The iron meteorite that blasted out Meteor Crater almost 50,000 years ago was traveling much slower than has been assumed, University of Arizona Regents' Professor H. Jay Melosh and Gareth Collins of the Imperial College London report in the cover article of Nature (March 10).
"Meteor Crater was the first terrestrial crater identified as a meteorite impact scar, and it's probably the most studied impact crater on Earth," Melosh said. "We were astonished to discover something entirely unexpected about how it formed."
The meteorite smashed into the Colorado Plateau 40 miles east of where Flagstaff and 20 miles west of where Winslow have since been built, excavating a pit 570 feet deep and 4,100 feet across – enough room for 20 football fields.
Previous research supposed that the meteorite hit the surface at a velocity between about 34,000 mph and 44, 000 mph (15 km/sec and 20 km/sec).
Melosh and Collins used their sophisticated mathematical models in analyzing how the meteorite would have broken up and decelerated as it plummeted down through the atmosphere.
About half of the original 300,000 ton, 130-foot-diameter (40-meter-diameter) space rock would have fractured into pieces before it hit the ground, Melosh said. The other half would have remained intact and hit at about 26,800 mph (12 km/sec), he said.

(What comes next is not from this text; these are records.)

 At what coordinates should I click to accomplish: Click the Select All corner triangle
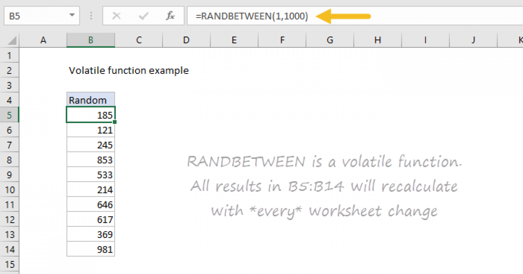[12, 40]
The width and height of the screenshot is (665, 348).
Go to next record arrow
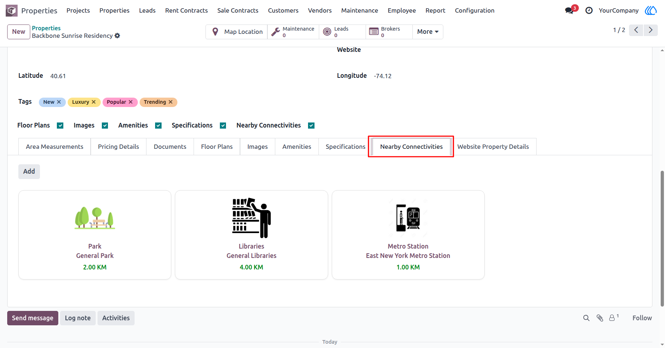tap(651, 30)
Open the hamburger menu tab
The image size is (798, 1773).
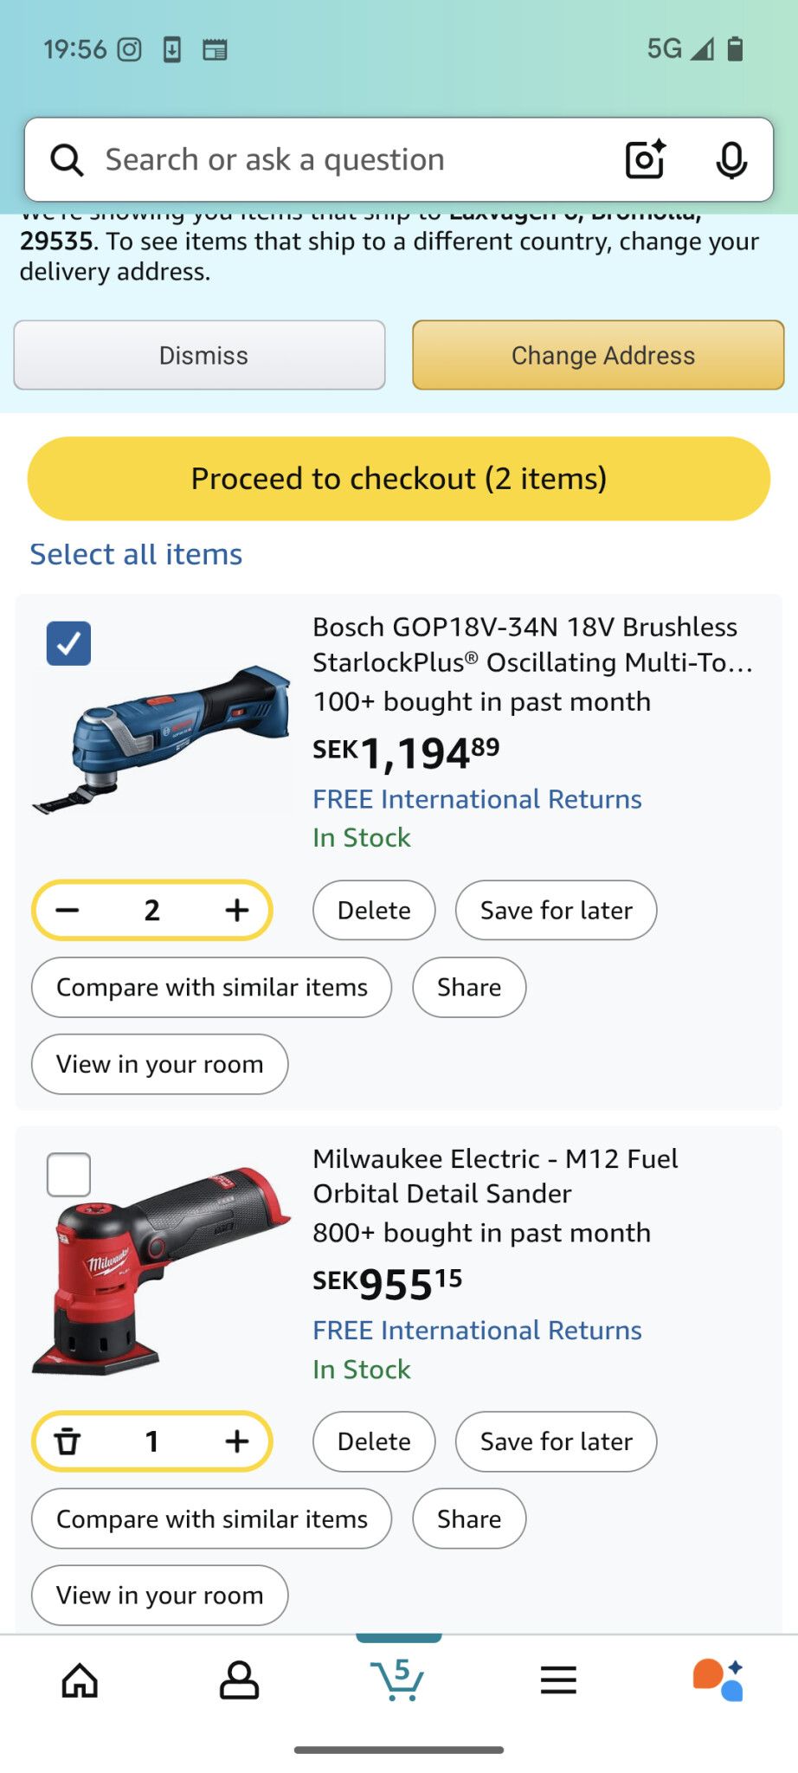(x=558, y=1680)
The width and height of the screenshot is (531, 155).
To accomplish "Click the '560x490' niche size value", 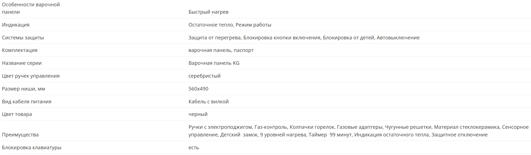I will 198,89.
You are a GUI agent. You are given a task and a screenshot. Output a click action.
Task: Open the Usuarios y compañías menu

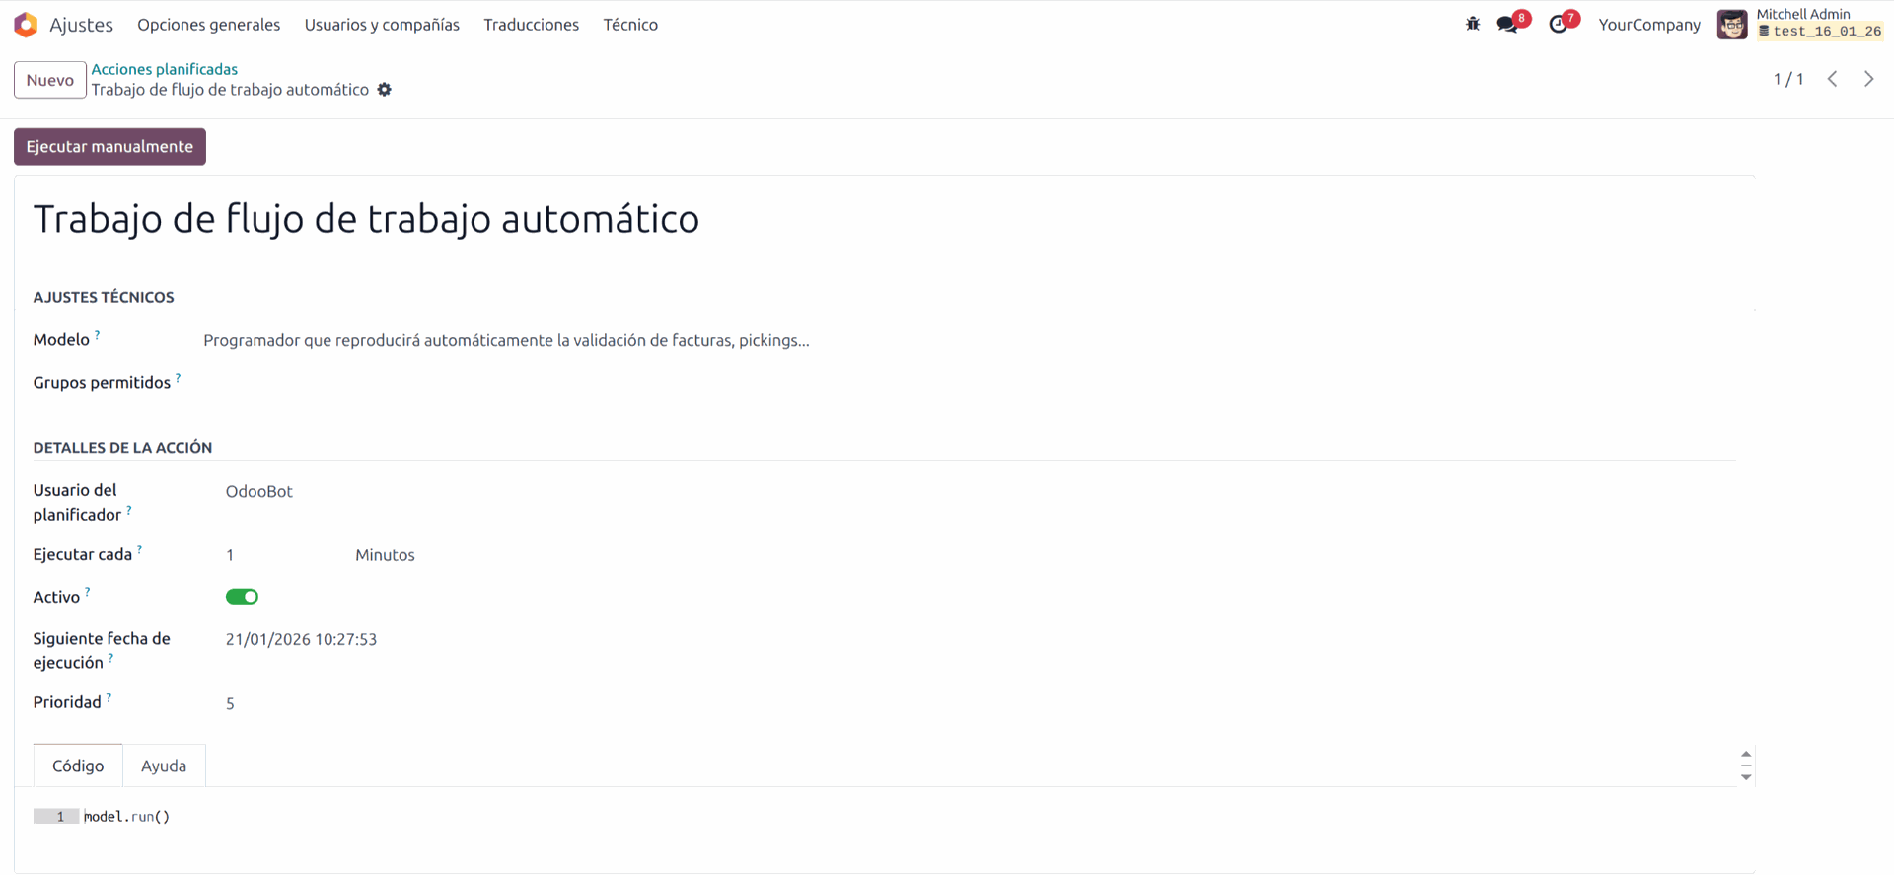coord(382,25)
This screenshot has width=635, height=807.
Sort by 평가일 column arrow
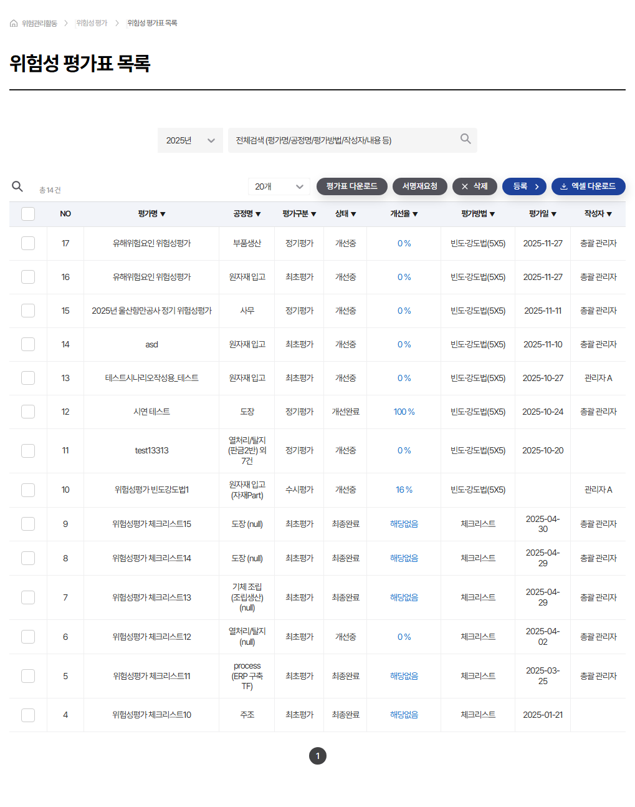(553, 214)
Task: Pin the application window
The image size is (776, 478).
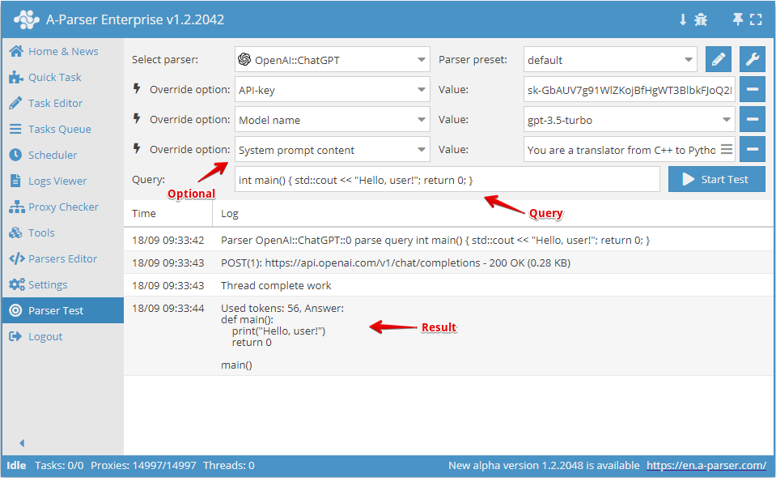Action: click(x=738, y=18)
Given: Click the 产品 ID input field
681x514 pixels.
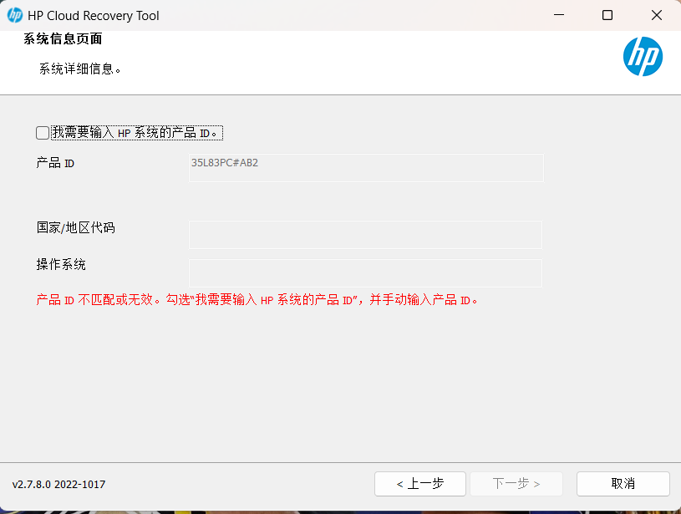Looking at the screenshot, I should (365, 167).
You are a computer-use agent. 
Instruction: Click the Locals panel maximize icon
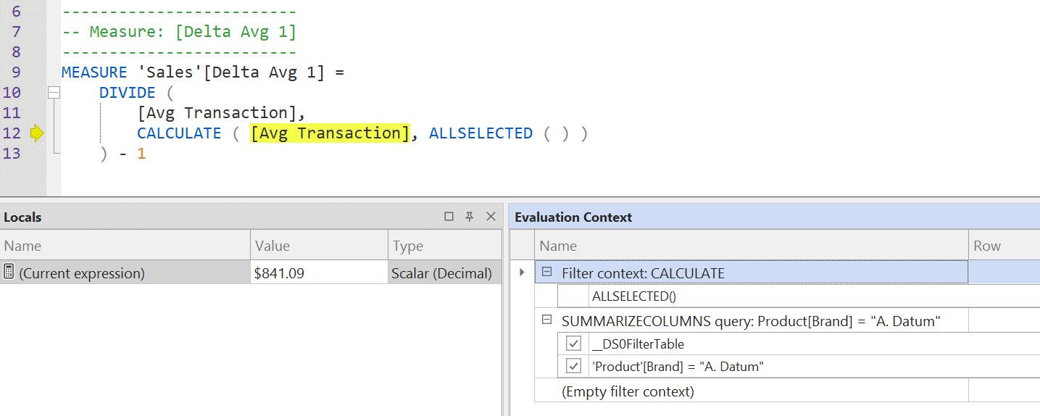(x=449, y=217)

That velocity is almost four times faster than NASA's experimental X-43A scramjet -- the fastest aircraft flown -- and ten times faster than a bullet fired from the highest-velocity rifle, a 0.220 Swift cartridge rifle.
But it's too slow to have melted much of the white Coconino formation in northern Arizona, solving a mystery that's stumped researchers for years.
Scientists have tried to explain why there's not more melted rock at the crater by theorizing that water in the target rocks vaporized on impact, dispersing the melted rock into tiny droplets in the process. Or they've theorized that carbonates in the target rock exploded, vaporizing into carbon dioxide.
"If the consequences of atmospheric entry are properly taken into account, there is no melt discrepancy at all," the authors wrote in Nature.
"Earth's atmosphere is an effective but selective screen that prevents smaller meteoroids from hitting Earth's surface," Melosh said.
When a meteorite hits the atmosphere, the pressure is like hitting a wall. Even strong iron meteorites, not just weaker stony meteorites, are affected.
"Even though iron is very strong, the meteorite had probably been cracked from collisions in space," Melosh said. "The weakened pieces began to come apart and shower down from about eight-and-a-half miles (14 km) high. And as they came apart, atmospheric drag slowed them down, increasing the forces that crushed them so that they crumbled and slowed more."
Melosh noted that mining engineer Daniel M. Barringer (1860-1929), for whom Meteor Crater is named, mapped chunks of the iron space rock weighing between a pound and a thousand pounds in a 6-mile-diameter circle around the crater. Those treasures have long since been hauled off and stashed in museums or private collections. But Melosh has a copy of the obscure paper and map that Barringer presented to the National Academy of Sciences in 1909.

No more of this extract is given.